Recopiez, dans le texte sur l'exploitation du sel à Möhlin, le passage qui s'ouvre sur les mots « Pour palier ce » et se ferme sur « côté de Möhlin. ».

------ Extrait du document ------

Pour palier ce problème, les Salines Suisses SA envisagent d'agrandir l'exploitation Bäumlihof à Möhlin, dans le canton d'Argovie. Le sel y est exploité depuis 2008. La section la plus récente n'a été construite que l'année dernière. Il est désormais prévu d'exploiter le sel dans une sixième et dernière section, au plus tôt à partir de l'été 2025 – et ce, à proximité d'une zone d'habitation.

«Tout pourrait être détruit ici»

Les salines savent par expérience à quel point un tel projet peut être compliqué. En 2018, elles ont planifié une zone d'extraction dans la zone de loisirs de Rütihard près de Muttenz dans le canton de Bâle. Leur explication était la suivante: sans l'exploitation, il risquait de manquer de sel. Mais les salines ont échoué face à la résistance de la population. Aujourd'hui, l'histoire semble se répéter, cette fois-ci du côté de Möhlin.

Les habitants s'opposent aux plans des salines pour une seule bonne raison: ils ont peur de perdre leur maison à cause de l'agrandissement de l'exploitation. C'est le cas de Danielle Depierre, qui habite à 100 mètres seulement de la zone d'extraction prévue. La riveraine déclare à Blick: «Tout pourrait être détruit ici.»

«Notre vie pourrait être en danger!»

Sa plus grande crainte? Une catastrophe comme en 1986, lorsque l'exploitation du sel avait provoqué un énorme trou entre Möhlin et Rheinfelden en Argovie. Plus de 7000 mètres carrés ont été détruits après qu'une grotte souterraine – appelée caverne – se soit effondrée. «Que ferions-nous si la même chose se produisait ici, chez nous? Notre vie pourrait être en danger!», souffle-t-elle. Elle est convaincue d'une chose: «La masse terrestre s'affaisse inévitablement. Même s'il ne s'agissait que de quelques millimètres par an, cela entraînerait des fissures dans les façades des maisons voisines au bout de quelques années.»

------ Matériel fourni ------

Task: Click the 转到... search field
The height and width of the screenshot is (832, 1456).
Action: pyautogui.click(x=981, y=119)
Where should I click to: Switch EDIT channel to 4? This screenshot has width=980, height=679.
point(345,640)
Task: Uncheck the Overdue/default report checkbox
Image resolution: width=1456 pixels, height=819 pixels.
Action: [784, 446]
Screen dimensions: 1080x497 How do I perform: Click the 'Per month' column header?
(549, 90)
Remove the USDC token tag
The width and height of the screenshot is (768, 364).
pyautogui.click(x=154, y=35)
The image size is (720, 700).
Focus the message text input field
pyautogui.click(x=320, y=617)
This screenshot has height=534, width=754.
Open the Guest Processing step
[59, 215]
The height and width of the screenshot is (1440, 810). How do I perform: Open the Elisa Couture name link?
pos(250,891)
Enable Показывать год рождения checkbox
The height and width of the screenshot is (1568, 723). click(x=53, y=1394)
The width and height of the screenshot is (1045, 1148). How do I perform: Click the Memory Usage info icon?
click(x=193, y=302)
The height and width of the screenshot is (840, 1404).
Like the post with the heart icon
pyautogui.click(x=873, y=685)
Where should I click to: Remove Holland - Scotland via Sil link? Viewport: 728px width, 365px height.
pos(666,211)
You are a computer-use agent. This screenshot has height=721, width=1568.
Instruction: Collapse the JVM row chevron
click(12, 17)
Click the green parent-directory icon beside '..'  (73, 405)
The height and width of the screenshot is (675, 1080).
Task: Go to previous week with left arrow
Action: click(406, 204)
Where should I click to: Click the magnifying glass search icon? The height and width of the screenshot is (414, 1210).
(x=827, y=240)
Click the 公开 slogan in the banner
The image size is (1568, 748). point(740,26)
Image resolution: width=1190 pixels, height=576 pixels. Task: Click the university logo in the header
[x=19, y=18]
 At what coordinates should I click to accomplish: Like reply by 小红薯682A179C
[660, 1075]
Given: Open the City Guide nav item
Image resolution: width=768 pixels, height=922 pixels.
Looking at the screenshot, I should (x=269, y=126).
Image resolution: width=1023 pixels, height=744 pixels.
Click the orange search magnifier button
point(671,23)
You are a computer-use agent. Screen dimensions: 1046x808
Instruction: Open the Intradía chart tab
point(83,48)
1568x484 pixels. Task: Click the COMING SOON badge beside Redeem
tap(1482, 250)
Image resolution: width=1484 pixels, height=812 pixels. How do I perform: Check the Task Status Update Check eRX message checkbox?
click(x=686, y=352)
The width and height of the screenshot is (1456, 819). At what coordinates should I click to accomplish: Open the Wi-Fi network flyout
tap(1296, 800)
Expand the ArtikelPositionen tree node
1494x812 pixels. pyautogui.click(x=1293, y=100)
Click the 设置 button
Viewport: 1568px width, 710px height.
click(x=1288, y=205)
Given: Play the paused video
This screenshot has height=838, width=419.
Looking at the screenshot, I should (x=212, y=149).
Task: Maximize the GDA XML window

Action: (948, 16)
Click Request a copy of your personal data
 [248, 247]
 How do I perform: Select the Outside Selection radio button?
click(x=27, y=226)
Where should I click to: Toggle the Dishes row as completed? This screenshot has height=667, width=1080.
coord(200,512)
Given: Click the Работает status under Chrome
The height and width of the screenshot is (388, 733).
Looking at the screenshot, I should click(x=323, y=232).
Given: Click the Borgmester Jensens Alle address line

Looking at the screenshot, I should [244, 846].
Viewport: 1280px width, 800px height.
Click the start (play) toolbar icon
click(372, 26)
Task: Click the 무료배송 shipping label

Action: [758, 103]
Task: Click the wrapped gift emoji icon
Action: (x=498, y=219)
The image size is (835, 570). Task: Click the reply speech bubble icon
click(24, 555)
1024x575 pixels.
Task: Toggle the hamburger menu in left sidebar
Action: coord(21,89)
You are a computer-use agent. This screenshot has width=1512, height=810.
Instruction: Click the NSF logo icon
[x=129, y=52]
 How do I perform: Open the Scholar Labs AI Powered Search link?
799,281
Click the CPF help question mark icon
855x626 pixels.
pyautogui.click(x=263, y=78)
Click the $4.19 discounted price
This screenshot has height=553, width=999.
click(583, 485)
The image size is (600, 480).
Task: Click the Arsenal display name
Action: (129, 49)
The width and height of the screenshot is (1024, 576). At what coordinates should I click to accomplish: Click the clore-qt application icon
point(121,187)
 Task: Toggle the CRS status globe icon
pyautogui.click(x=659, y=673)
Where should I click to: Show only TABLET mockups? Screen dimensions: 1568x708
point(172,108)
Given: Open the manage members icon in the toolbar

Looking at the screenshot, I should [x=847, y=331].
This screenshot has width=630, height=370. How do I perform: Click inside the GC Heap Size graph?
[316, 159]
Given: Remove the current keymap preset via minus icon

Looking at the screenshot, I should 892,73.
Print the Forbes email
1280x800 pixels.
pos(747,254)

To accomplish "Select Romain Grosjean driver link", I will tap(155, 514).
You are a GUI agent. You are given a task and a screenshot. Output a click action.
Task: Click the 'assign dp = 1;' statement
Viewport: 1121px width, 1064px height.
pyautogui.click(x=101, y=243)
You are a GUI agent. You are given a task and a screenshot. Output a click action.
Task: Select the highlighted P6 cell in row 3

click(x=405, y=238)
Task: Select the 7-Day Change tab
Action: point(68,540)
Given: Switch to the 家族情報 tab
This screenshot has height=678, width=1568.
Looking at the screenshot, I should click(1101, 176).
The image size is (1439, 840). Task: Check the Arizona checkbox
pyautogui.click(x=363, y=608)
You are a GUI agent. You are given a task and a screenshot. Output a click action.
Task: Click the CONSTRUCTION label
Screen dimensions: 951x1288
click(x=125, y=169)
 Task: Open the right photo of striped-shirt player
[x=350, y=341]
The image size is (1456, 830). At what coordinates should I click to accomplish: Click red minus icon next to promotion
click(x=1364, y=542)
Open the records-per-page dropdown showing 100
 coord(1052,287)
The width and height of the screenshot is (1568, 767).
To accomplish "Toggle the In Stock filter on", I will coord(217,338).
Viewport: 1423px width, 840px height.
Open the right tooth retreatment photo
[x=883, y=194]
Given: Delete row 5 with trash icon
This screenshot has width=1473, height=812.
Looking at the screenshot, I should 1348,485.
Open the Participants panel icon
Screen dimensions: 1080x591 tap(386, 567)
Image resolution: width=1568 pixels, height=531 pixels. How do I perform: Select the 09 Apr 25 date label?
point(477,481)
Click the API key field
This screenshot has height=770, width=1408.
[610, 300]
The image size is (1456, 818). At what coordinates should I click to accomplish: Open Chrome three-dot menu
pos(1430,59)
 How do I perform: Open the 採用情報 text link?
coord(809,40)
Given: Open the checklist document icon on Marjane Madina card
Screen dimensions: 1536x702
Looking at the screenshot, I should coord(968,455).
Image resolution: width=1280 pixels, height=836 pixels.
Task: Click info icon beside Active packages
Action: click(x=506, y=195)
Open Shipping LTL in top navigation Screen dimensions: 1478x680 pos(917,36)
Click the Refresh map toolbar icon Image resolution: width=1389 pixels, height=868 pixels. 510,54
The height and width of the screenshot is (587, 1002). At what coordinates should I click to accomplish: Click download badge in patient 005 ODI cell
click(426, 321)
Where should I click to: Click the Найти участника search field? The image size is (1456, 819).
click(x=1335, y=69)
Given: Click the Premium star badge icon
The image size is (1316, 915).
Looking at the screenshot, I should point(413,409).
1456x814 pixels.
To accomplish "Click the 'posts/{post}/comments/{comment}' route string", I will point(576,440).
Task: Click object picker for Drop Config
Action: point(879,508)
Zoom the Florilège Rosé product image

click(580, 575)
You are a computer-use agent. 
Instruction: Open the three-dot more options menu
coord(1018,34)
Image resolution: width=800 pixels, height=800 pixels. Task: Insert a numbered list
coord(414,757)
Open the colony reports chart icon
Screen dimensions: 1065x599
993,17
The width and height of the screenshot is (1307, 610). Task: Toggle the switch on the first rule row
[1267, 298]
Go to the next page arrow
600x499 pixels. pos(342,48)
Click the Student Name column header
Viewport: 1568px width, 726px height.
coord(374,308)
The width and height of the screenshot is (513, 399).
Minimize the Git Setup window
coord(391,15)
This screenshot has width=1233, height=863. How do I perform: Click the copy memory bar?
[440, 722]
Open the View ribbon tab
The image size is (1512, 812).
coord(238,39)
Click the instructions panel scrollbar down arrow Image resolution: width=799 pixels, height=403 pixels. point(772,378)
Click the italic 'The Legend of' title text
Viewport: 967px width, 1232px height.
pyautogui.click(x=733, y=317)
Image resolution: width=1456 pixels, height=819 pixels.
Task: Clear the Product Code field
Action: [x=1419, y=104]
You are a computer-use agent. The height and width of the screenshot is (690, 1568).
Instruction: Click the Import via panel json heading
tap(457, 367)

------

Réponse:
Pour palier ce problème, les Salines Suisses SA envisagent d'agrandir l'exploitation Bäumlihof à Möhlin, dans le canton d'Argovie. Le sel y est exploité depuis 2008. La section la plus récente n'a été construite que l'année dernière. Il est désormais prévu d'exploiter le sel dans une sixième et dernière section, au plus tôt à partir de l'été 2025 – et ce, à proximité d'une zone d'habitation.

«Tout pourrait être détruit ici»

Les salines savent par expérience à quel point un tel projet peut être compliqué. En 2018, elles ont planifié une zone d'extraction dans la zone de loisirs de Rütihard près de Muttenz dans le canton de Bâle. Leur explication était la suivante: sans l'exploitation, il risquait de manquer de sel. Mais les salines ont échoué face à la résistance de la population. Aujourd'hui, l'histoire semble se répéter, cette fois-ci du côté de Möhlin.